Date Showing Showing On 17, 19, 20 September
Time Showing Monday 6pm, Wednesday 4pm and Thursday 6pm

Foxtrot

MA15+ 1hrs 48mins
drama | 2017, France, Germany, Israel, Switzerland | Hebrew
Overview

A troubled family must face the facts when something goes terribly wrong at their son's desolate military post.

Director
Samuel Maoz
Original Review
Paul Byrnes, Sydney Morning Herald
Extracted By
Peter Gillard
Featuring
Lior Ashkenazi, Sarah Adler, Yonaton Shiray, Shira Haas

Watch The Trailer

Foxtrot | Official Trailer HD (2017)

Storyline (warning: spoilers)

Foxtrot has been hugely controversial in Israel, but that’s as it should be. The country’s Minister for Culture, Miri Regev, condemned it as giving comfort to Israel’s enemies, after it won the jury prize at Venice last year. She had not yet seen it.  The right wing in Israel objected to the film’s depiction of Israeli soldiers covering up evidence of a killing.
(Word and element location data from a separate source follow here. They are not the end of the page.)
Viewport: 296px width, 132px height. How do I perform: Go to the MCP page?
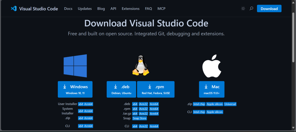click(x=161, y=9)
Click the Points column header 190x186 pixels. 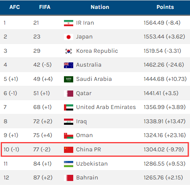point(165,7)
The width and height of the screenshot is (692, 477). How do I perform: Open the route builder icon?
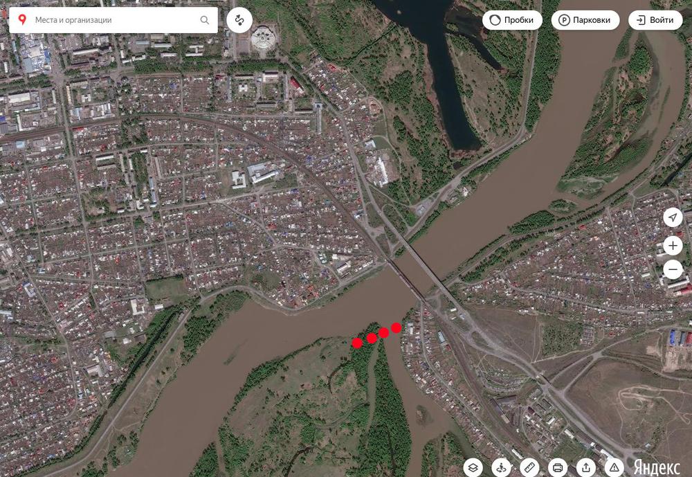pyautogui.click(x=239, y=20)
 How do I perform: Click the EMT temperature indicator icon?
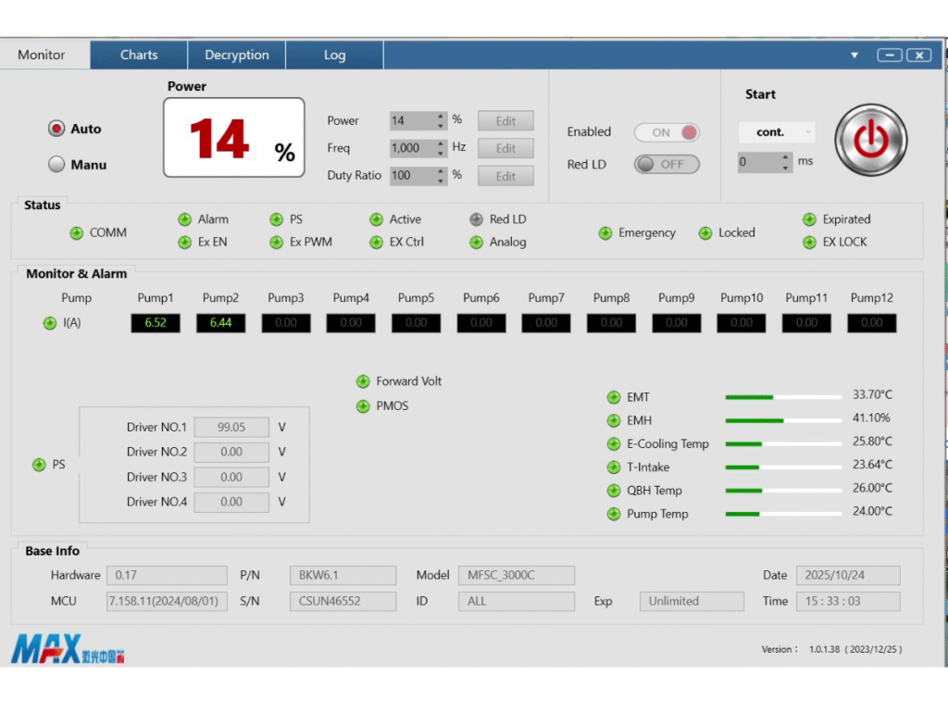[613, 397]
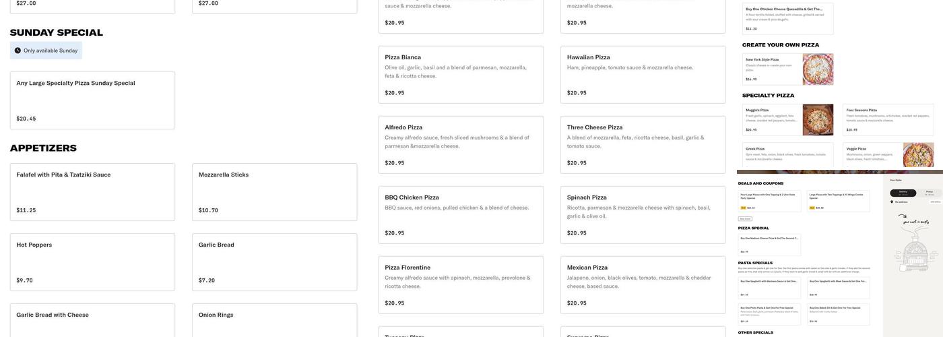Viewport: 943px width, 337px height.
Task: Expand deals with Show 2 more
Action: [746, 219]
It is very clear in the movie that the incident is an accident but that the cover-up is deliberate and orchestrated from higher up. Clearly, that part rankled the country's leadership - perhaps more than the film's depiction of five underused and bored soldiers quietly going insane in the desert.

One of these soldiers is Jonathon, the son of Michael and Dafna. In a surreal moment, he dances with his rifle as if it’s a woman, twirling and wooing her on the road, making his comrades laugh. The dance is poignant and silly, and shot in such a way as to make us sense the irony. He’s just a kid, horsing around, trying to entertain his pals and relieve some tension; he’s also a bulwark, a defender of the nation.

The scene works also as a metaphor for the Israeli predicament, having to defend an outpost where the main traffic is a single camel that passes each day along the road by itself.  The title also refers to a dance – one in which the dancer takes a step forward, backward, to the side and ends up back where he started. Draw your own conclusions.

The father Michael is unsympathetic - even to the point of kicking the family dog, which makes his grief seem even more acute.  The effect is to put us off balance. The combination of tension and humour in act two, the desert outpost, takes that even further. It’s an extraordinary film, far from easy, ultimately thoughtful and hard to forget.